Quantitative proteomics data usually comes from bottom-up LC-MS (liquid chromatography mass spectrometry) experiments, where the proteins are digested into peptides prior to data acquisition. This means that we have to go from the peptide to the protein level.

As data example, you will use the experimental data from an investigation of molecular signaling networks activated during muscle formation by Christina Erika Hagensen et. al (unpublished study). The study is started with human satellite cells. These are resting muscle cells, that can be activated and developed into mature muscle cells e.g. when muscles are damaged. When activated, the satellite cells divide and produce myoblasts that futher proliferate and fuse into myotubes which later mature into myofibers. This process is driven by signalling events leading to the necessary changes in  the transcriptional programme, cell behavior and morphology. 

The samples were measured in triplicates for each of the 6 times points as given in the following picture.

![Muscle time study](Muscle_Time_study.JPG)


### General instructions

You will go through the different cells of the workflow below. Execute the cells by pressing "shift-enter" or clicking on the triangle on the top.

For giving the answers to the questions below, double-click on the Jupyter cell, and add them at the given position.

👨‍💻 Start with running the following cell (only once)

In [None]:
# Some preparations like installing and loading libraries. Run only once
#install.packages(c("gplots", "lattice"))
library(gplots)
library(lattice)
options(repr.plot.width=12, repr.plot.height=8)


### Load basic data structure

👨‍💻 Load the expression profiles of complexes, proteins and modified peptides (phosphorylations and acetylations). 

This data structure is the result of a full data analysis workflow to extract the quantitative changes from hundreds of thousands of mass spectra, each of them providing information about a specific peptide. 

Protein and complex expression changes were calculated by summarizing expression changes of unmodified peptides.


In [None]:
complexes <- readRDS("complex_structure.RData")



#### Protein complexes 

The data is arranged into known protein complexes from the CORUM data base (https://mips.helmholtz-muenchen.de/corum/). Proteins not forming a complex are not considered here.


In [None]:
length(complexes)


#### Add your answers here
(double-click here to edit the cell)

##### ❔ Question I:  <ins>What is a protein complex and why are they important? Given an example for a complex. </ins>

_Answer_

##### ❔ Question II:  <ins>How many human complex are annotated in the CORUM database? How many are given in the data structure?</ins>

_Answer_




### Selecting an example protein complex

💡 You can check for different names that match a pattern like "olyco" or paste a complex name from the list given in the last cell in this notebook. 

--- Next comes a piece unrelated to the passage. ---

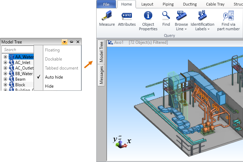
Task: Expand the BB_Water tree node
Action: [5, 74]
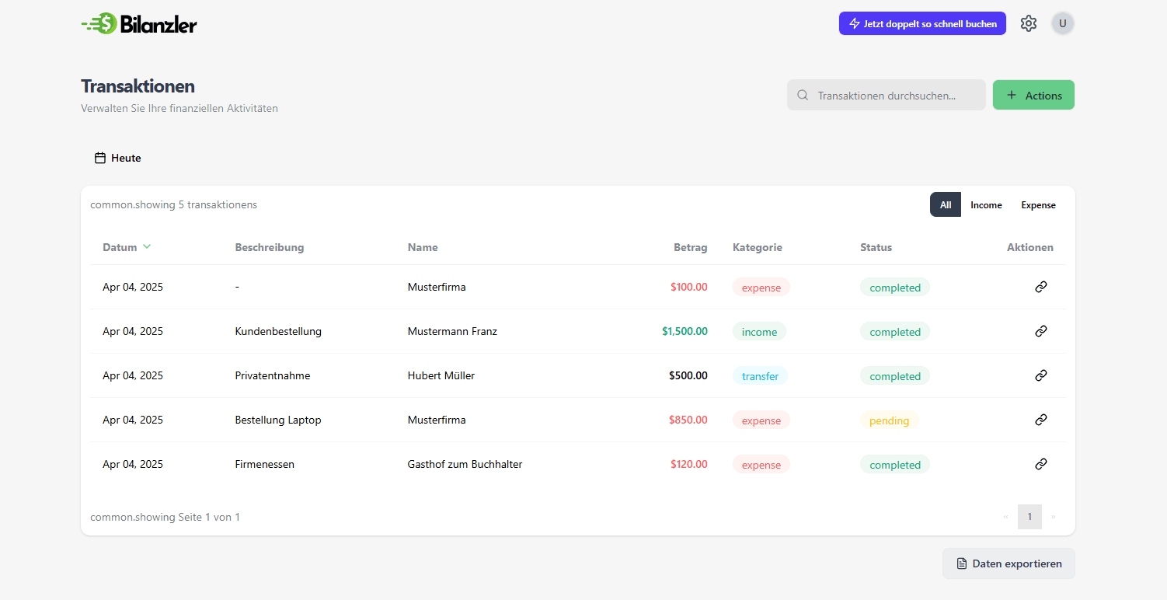Open settings via the gear icon
Screen dimensions: 1167x600
click(1029, 23)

👨‍💻 Let's take the "Polycomb repressive complex" (PRC1). It catalyses monoubiquitination 
of histone H2A on Lys119, promoting gene silencing. 

We expect it to change during differentiation as the transcriptional programme is broadly affected. 


In [None]:
grep("olycom", names(complexes),value=T)
cname <- "Polycomb repressive complex"


#### Add your answers here
(double-click here to edit the cell)

##### ❔ Question I:  <ins>Why are there massive changes in gene transcription?</ins>

_Answer_

##### ❔ Question II:  <ins>Any idea why there are different forms of the same complex?</ins>

_Answer_




### Workflow for visual complex analysis

#### Step 1: available information

👨‍💻 Get an idea of the available protein and peptide expressions of this complex


In [None]:
PComplex <- complexes[cname][[1]]
names(PComplex)

#Protein subunits of the complex
PComplex$Composition
# number of peptides per subunit
names(PComplex$PTMs_Raw) <- PComplex$Composition
lapply(PComplex$PTMs_Raw, nrow)


#### Add your answers here
(double-click here to edit the cell)

##### ❔ Question I:  <ins>How many proteins does this complex contain?</ins>

_Answer_

##### ❔ Question II:  <ins>What does a code like "P78364" denote? Where do you get more information about this?</ins>

_Answer_

##### ❔ Question III:  <ins>How many proteins of the complex were found in the experiment?</ins>

_Answer_




#### Step 2: Protein analysis

👨‍💻 Extract the protein expression patterns and average them over the three replicates.

Protein expressions are calculated from the quantitative behavior of their non-modified peptides. This procedure is call protein inference (for finding the contributing peptides) and protein summarization (for extracting the protein changes from the individual changes in peptide expression).



In [None]:
Prots <- PComplex$Proteins[,2:ncol(PComplex$Proteins)]
rownames(Prots) <- PComplex$Proteins[,1]
avProts <- NULL
for(i in 1:6) avProts <- cbind(avProts,rowMeans(Prots[,(i-1)*3+1:3], na.rm=T))
avComplex <- sapply(1:6, function(i) mean(PComplex$Complex[(i-1)*3+1:3], na.rm=T))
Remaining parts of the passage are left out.